Experts believe the cost of living crisis will only get worse as the impact of the war in Ukraine are felt – but Diane has little faith in politicians to do anything about it.
Last week, law breaking Boris Johnson announced a new strategy to increase UK energy independence, including a plan to boost nuclear, wind and hydrogen power.
But critics like Diane said there needs to be a bigger focus on energy efficiency and insulation to help bring bills down.
‘They keep saying they are helping people, but they have done nothing.
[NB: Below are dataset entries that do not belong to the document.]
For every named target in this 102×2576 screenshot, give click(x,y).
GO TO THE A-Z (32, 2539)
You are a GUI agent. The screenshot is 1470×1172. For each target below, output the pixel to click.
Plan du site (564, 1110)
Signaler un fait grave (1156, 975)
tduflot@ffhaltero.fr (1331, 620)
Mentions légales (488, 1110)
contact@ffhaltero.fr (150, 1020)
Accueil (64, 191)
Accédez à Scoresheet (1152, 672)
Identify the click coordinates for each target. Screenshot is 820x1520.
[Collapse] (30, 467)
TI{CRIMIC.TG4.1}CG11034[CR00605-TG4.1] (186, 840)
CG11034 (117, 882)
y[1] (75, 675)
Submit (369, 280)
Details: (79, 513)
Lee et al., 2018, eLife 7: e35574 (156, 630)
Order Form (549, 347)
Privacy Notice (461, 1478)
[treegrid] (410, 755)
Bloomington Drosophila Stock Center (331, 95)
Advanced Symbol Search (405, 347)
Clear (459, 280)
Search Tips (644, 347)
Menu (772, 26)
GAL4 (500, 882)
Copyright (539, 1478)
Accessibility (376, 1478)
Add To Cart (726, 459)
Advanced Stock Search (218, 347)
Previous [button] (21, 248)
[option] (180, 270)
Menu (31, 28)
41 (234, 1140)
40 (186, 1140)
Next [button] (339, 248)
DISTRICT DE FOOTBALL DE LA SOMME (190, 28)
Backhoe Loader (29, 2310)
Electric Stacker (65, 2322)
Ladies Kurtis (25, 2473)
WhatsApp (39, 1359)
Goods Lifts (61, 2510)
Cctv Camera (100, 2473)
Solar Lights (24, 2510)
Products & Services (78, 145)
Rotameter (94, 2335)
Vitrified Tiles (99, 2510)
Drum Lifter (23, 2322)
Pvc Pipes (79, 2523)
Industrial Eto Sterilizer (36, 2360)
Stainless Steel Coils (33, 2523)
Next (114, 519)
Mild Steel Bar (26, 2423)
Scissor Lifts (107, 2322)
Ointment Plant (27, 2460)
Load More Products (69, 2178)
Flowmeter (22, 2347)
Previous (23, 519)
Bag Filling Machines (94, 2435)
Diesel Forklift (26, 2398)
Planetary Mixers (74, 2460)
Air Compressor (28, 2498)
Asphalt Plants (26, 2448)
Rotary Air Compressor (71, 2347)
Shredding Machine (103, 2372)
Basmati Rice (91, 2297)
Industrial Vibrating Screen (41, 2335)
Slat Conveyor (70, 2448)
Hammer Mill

They have got to realise this is an emergency, they have not got a clue what its like for people who are struggling.’
Campaigners say that while the energy price cap has dominated headlines, people on prepayment metres actually face the biggest hike to their energy bills, while generally also being on lower incomes.
Meanwhile standing charges – the part of the bill that no one can avoid, regardless of how much power they use – have also soared by as much as 80% to cover the cost of suppliers who went bust last year as the wholesale price of gas soared.
As well as their energy for all petition, Fuel Poverty Action is urging everyone to write to Ofgem about these ‘discriminatory’ fees.
The organisation say campaigning for change is the single biggest thing people can do to help those in fuel poverty, with a spokesperson telling Metro.co.uk: ‘Because things are so bad right now, there is potential for change. One of the most important ways people can help is to get campaigning. Fuel Poverty Action has started a letter writing campaign to Ofgem that everyone can do. ‘
Diane, a self-described ‘ageing hippie’, said she has always been conscious about inequalities around her after growing up in the 60s.
Urging people to sign her petition, Diane added: ‘When the pandemic arrived, everything came to a halt.
‘That was the time to look at our system and the inequalities in society, see what’s wrong and come up with solutions for what can we do to put it right.’